Work instruction ▸ Transcribe the records that follow, keeping every word as it stands.

Entries supplied: Begin

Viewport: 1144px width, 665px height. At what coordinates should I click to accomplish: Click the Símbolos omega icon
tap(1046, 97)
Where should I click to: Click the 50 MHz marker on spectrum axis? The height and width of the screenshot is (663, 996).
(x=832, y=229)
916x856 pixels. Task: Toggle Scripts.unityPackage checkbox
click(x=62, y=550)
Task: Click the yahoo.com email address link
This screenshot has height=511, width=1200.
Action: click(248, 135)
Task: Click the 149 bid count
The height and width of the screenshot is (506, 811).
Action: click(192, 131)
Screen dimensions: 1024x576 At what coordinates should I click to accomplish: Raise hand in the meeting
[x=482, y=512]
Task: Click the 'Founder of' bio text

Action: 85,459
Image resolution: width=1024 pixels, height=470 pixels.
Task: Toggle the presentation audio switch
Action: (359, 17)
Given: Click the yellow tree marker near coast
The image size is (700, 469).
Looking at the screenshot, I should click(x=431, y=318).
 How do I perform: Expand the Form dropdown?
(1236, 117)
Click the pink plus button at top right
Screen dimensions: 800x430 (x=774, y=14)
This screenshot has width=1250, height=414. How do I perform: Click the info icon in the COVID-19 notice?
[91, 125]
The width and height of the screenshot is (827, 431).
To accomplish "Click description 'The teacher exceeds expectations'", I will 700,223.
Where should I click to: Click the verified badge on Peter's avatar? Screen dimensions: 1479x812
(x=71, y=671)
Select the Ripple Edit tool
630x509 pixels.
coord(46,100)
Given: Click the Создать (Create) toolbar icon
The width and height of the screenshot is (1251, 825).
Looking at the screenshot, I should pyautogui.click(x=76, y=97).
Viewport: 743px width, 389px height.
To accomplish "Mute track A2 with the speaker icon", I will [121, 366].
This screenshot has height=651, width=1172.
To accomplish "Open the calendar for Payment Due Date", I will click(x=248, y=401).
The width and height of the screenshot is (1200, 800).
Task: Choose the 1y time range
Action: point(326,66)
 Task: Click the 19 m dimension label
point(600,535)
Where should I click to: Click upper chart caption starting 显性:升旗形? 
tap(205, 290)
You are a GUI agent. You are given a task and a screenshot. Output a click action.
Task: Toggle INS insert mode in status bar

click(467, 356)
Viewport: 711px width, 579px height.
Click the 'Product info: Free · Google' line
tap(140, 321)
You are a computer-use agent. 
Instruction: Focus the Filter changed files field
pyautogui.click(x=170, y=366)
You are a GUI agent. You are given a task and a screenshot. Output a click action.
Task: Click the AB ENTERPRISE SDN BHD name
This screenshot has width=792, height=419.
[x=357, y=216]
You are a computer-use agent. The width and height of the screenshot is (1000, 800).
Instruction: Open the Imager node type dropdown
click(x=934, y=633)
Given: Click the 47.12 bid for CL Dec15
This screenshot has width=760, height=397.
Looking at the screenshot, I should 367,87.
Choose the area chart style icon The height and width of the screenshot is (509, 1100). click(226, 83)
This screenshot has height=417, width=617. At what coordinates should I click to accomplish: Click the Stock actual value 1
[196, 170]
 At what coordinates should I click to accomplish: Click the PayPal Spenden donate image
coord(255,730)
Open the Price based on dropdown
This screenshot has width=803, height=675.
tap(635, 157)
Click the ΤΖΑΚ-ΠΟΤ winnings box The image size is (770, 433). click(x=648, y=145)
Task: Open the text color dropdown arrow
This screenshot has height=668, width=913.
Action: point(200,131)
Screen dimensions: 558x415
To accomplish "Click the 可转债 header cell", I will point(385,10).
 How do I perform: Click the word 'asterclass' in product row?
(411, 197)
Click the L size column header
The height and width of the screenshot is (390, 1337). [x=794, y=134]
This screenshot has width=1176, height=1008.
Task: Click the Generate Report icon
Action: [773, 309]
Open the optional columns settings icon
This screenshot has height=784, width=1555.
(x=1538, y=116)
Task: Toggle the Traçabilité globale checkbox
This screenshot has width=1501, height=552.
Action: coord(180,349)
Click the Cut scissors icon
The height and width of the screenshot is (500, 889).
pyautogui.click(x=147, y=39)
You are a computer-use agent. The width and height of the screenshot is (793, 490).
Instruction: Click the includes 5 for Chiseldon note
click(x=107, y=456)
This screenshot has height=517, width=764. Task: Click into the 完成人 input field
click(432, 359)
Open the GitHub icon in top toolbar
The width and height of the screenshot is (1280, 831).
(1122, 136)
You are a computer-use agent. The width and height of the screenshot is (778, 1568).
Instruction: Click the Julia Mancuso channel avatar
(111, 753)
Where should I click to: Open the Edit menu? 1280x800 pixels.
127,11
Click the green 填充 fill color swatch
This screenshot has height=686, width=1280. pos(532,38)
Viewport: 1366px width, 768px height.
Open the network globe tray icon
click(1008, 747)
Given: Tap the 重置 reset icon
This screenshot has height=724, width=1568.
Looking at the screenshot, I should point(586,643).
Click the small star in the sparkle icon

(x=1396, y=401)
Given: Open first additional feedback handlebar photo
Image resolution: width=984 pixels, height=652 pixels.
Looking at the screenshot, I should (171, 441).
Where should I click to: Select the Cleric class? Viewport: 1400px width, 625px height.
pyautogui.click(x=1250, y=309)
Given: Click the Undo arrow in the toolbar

Entries supplied: End

Result of this task ▸
Viewport: 1144px width, 665px height. At what coordinates should I click to accomplish: Click the Símbolos omega icon
tap(1046, 97)
Where should I click to: Click the 50 MHz marker on spectrum axis? The height and width of the screenshot is (663, 996).
(x=832, y=229)
916x856 pixels. Task: Toggle Scripts.unityPackage checkbox
click(x=62, y=550)
Task: Click the yahoo.com email address link
This screenshot has height=511, width=1200.
Action: click(248, 135)
Task: Click the 149 bid count
The height and width of the screenshot is (506, 811).
Action: click(192, 131)
Screen dimensions: 1024x576 At what coordinates should I click to accomplish: Raise hand in the meeting
[x=482, y=512]
Task: Click the 'Founder of' bio text

Action: 85,459
Image resolution: width=1024 pixels, height=470 pixels.
Task: Toggle the presentation audio switch
Action: (359, 17)
Given: Click the yellow tree marker near coast
The image size is (700, 469).
Looking at the screenshot, I should click(x=431, y=318).
 How do I perform: Expand the Form dropdown?
(1236, 117)
Click the pink plus button at top right
Screen dimensions: 800x430 (x=774, y=14)
This screenshot has width=1250, height=414. How do I perform: Click the info icon in the COVID-19 notice?
[91, 125]
The width and height of the screenshot is (827, 431).
To accomplish "Click description 'The teacher exceeds expectations'", I will 700,223.
Where should I click to: Click the verified badge on Peter's avatar? Screen dimensions: 1479x812
(x=71, y=671)
Select the Ripple Edit tool
630x509 pixels.
coord(46,100)
Given: Click the Создать (Create) toolbar icon
The width and height of the screenshot is (1251, 825).
Looking at the screenshot, I should pyautogui.click(x=76, y=97).
Viewport: 743px width, 389px height.
To accomplish "Mute track A2 with the speaker icon", I will [121, 366].
This screenshot has height=651, width=1172.
To accomplish "Open the calendar for Payment Due Date", I will click(x=248, y=401).
The width and height of the screenshot is (1200, 800).
Task: Choose the 1y time range
Action: point(326,66)
 Task: Click the 19 m dimension label
point(600,535)
Where should I click to: Click upper chart caption starting 显性:升旗形? 
tap(205, 290)
You are a GUI agent. You are given a task and a screenshot. Output a click action.
Task: Toggle INS insert mode in status bar

click(467, 356)
Viewport: 711px width, 579px height.
Click the 'Product info: Free · Google' line
tap(140, 321)
You are a computer-use agent. 
Instruction: Focus the Filter changed files field
pyautogui.click(x=170, y=366)
You are a GUI agent. You are given a task and a screenshot. Output a click action.
Task: Click the AB ENTERPRISE SDN BHD name
This screenshot has width=792, height=419.
[x=357, y=216]
You are a computer-use agent. The width and height of the screenshot is (1000, 800).
Instruction: Open the Imager node type dropdown
click(x=934, y=633)
Given: Click the 47.12 bid for CL Dec15
This screenshot has width=760, height=397.
Looking at the screenshot, I should 367,87.
Choose the area chart style icon The height and width of the screenshot is (509, 1100). click(226, 83)
This screenshot has height=417, width=617. At what coordinates should I click to accomplish: Click the Stock actual value 1
[196, 170]
 At what coordinates should I click to accomplish: Click the PayPal Spenden donate image
coord(255,730)
Open the Price based on dropdown
This screenshot has width=803, height=675.
tap(635, 157)
Click the ΤΖΑΚ-ΠΟΤ winnings box The image size is (770, 433). click(x=648, y=145)
Task: Open the text color dropdown arrow
This screenshot has height=668, width=913.
Action: point(200,131)
Screen dimensions: 558x415
To accomplish "Click the 可转债 header cell", I will point(385,10).
 How do I perform: Click the word 'asterclass' in product row?
(411, 197)
Click the L size column header
The height and width of the screenshot is (390, 1337). [x=794, y=134]
This screenshot has width=1176, height=1008.
Task: Click the Generate Report icon
Action: [773, 309]
Open the optional columns settings icon
This screenshot has height=784, width=1555.
(x=1538, y=116)
Task: Toggle the Traçabilité globale checkbox
This screenshot has width=1501, height=552.
Action: coord(180,349)
Click the Cut scissors icon
The height and width of the screenshot is (500, 889).
pyautogui.click(x=147, y=39)
You are a computer-use agent. The width and height of the screenshot is (793, 490).
Instruction: Click the includes 5 for Chiseldon note
click(x=107, y=456)
This screenshot has height=517, width=764. Task: Click into the 完成人 input field
click(432, 359)
Open the GitHub icon in top toolbar
The width and height of the screenshot is (1280, 831).
(1122, 136)
You are a computer-use agent. The width and height of the screenshot is (778, 1568).
Instruction: Click the Julia Mancuso channel avatar
(111, 753)
Where should I click to: Open the Edit menu? 1280x800 pixels.
127,11
Click the green 填充 fill color swatch
This screenshot has height=686, width=1280. pos(532,38)
Viewport: 1366px width, 768px height.
Open the network globe tray icon
click(1008, 747)
Given: Tap the 重置 reset icon
This screenshot has height=724, width=1568.
Looking at the screenshot, I should point(586,643).
Click the small star in the sparkle icon

(x=1396, y=401)
Given: Open first additional feedback handlebar photo
Image resolution: width=984 pixels, height=652 pixels.
Looking at the screenshot, I should (171, 441).
Where should I click to: Select the Cleric class? Viewport: 1400px width, 625px height.
pyautogui.click(x=1250, y=309)
Given: Click the Undo arrow in the toolbar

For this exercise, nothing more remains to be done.